TASK OBJECTIVE: Go to the line below that has "Add to Cart (200, 651)", print it and each line after it exactly, and stop after the line that has "You are a GUI"; leave out pictures.

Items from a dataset
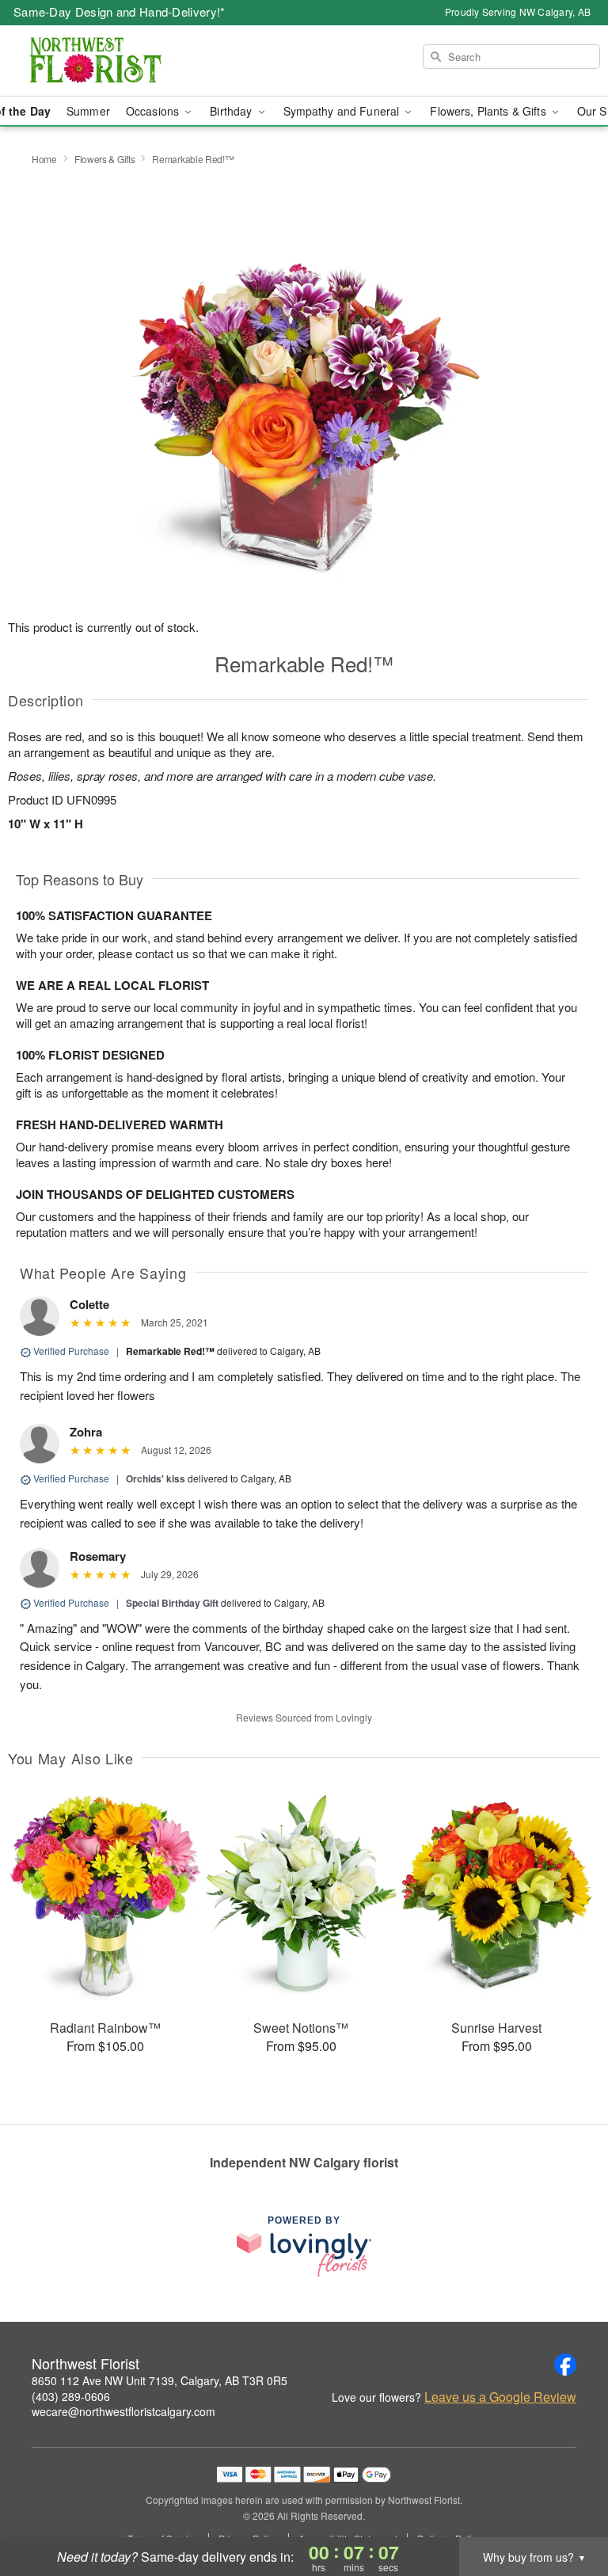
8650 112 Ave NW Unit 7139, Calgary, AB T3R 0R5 (159, 2380)
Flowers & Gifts (104, 159)
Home (44, 159)
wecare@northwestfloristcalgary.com (123, 2411)
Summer (88, 111)
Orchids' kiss (155, 1478)
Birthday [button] (232, 111)
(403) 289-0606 (71, 2396)
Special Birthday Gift (172, 1603)
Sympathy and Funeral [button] (343, 111)
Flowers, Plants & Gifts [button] (489, 111)
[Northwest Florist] (104, 61)
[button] (566, 2508)
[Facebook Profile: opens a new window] (565, 2364)
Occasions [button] (154, 111)
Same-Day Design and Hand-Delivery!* (119, 11)
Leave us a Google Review (500, 2397)
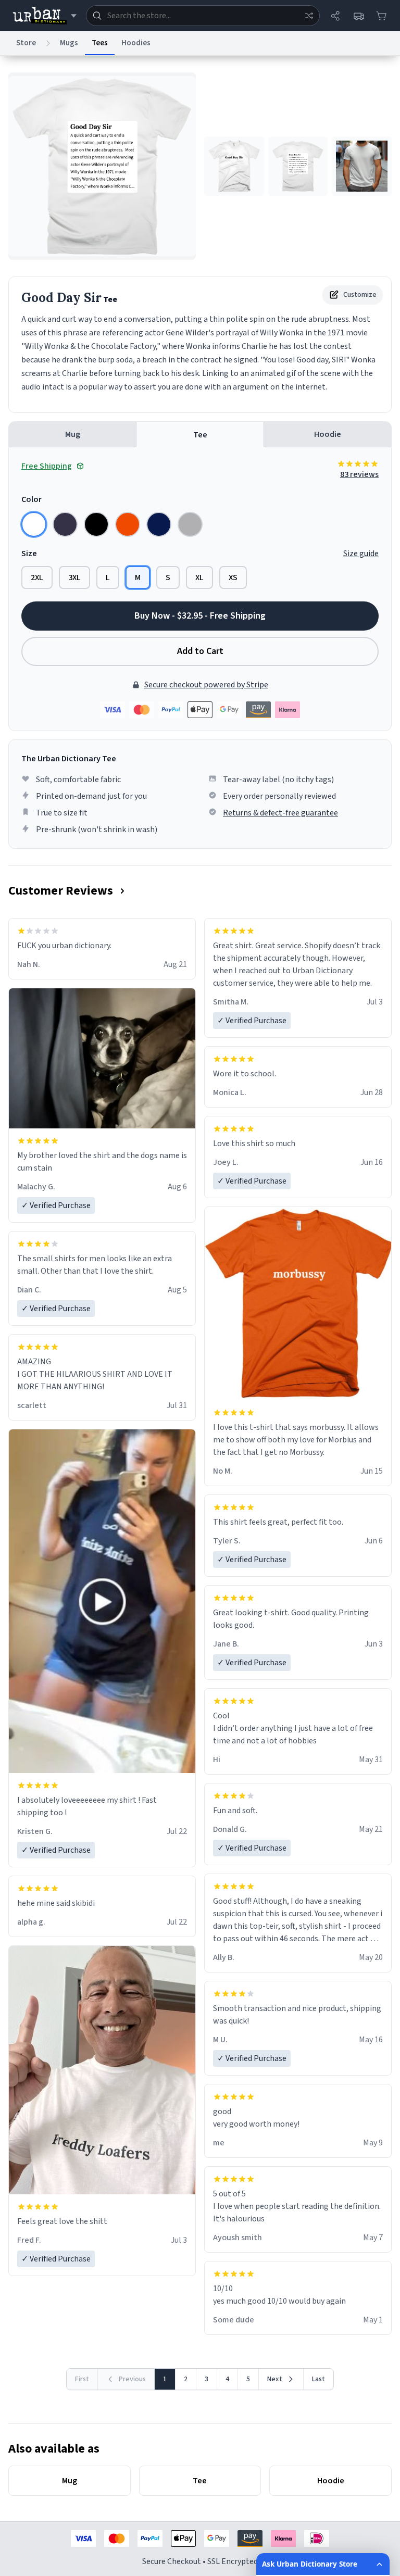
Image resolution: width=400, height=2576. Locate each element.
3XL (74, 577)
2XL (37, 577)
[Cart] (381, 15)
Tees (100, 42)
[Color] (33, 524)
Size (29, 553)
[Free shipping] (358, 15)
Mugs (69, 42)
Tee (200, 435)
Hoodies (136, 42)
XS (233, 577)
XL (199, 577)
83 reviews (359, 474)
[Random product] (309, 15)
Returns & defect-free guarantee (280, 813)
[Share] (335, 15)
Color (31, 499)
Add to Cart (200, 651)
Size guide (361, 553)
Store (26, 42)
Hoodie (327, 434)
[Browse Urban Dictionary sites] (44, 16)
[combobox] (203, 15)
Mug (72, 434)
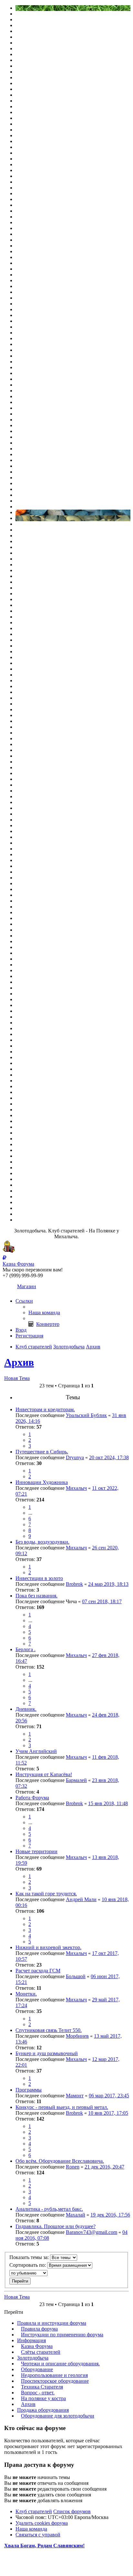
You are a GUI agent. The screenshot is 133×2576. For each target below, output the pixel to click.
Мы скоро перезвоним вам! (33, 1269)
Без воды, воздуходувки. (42, 1542)
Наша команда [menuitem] (44, 1312)
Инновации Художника (41, 1482)
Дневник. (25, 1709)
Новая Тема (17, 1378)
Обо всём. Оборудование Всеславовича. (59, 2161)
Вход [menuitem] (20, 1330)
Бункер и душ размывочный (46, 2053)
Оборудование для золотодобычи (57, 2415)
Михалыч (76, 1488)
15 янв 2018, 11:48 (108, 1803)
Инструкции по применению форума (62, 2334)
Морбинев (77, 2036)
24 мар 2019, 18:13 (108, 1584)
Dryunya (75, 1457)
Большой (76, 1976)
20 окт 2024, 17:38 (109, 1457)
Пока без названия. (36, 1595)
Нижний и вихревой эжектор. (48, 1947)
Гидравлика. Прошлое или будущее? (55, 2226)
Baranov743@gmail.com (91, 2232)
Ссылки (24, 1301)
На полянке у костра (43, 2398)
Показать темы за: (29, 2257)
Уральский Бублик (86, 1415)
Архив (19, 1362)
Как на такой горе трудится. (46, 1893)
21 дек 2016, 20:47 (104, 2166)
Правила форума (39, 2329)
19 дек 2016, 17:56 (110, 2214)
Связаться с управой (37, 2534)
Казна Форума (37, 2346)
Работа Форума (32, 1797)
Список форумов (72, 2511)
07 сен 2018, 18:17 (102, 1601)
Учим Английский (36, 1751)
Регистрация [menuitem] (29, 1335)
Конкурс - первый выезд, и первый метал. (61, 2107)
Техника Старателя (42, 2386)
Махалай (75, 2214)
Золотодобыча (32, 2358)
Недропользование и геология (54, 2375)
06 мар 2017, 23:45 (109, 2095)
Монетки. (26, 1994)
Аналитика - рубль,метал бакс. (49, 2209)
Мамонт (75, 2095)
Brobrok (74, 1584)
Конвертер (47, 1323)
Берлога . (25, 1649)
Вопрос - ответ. (38, 2392)
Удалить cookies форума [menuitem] (41, 2523)
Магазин (26, 1286)
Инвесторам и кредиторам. (45, 1409)
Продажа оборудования (43, 2410)
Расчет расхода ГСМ (37, 1970)
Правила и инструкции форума (51, 2323)
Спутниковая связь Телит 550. (48, 2030)
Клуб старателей (33, 2511)
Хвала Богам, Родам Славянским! (44, 2545)
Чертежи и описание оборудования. (60, 2363)
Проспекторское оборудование (55, 2381)
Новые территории (36, 1851)
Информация (31, 2340)
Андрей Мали (81, 1899)
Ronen (72, 2166)
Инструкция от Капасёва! (43, 1774)
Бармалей (76, 1780)
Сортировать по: (28, 2265)
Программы (28, 2089)
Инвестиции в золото (39, 1578)
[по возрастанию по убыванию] (66, 2273)
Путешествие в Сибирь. (41, 1451)
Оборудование (37, 2369)
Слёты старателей (40, 2352)
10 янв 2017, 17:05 (108, 2113)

RESPONSE:
Add to Cart (200, 651)
Size guide (361, 553)
Store (26, 42)
Hoodie (327, 434)
[Browse Urban Dictionary sites] (44, 16)
[combobox] (203, 15)
Mug (72, 434)
You are a GUI agent. The screenshot is 133×2576. For each target below, output the pixel to click.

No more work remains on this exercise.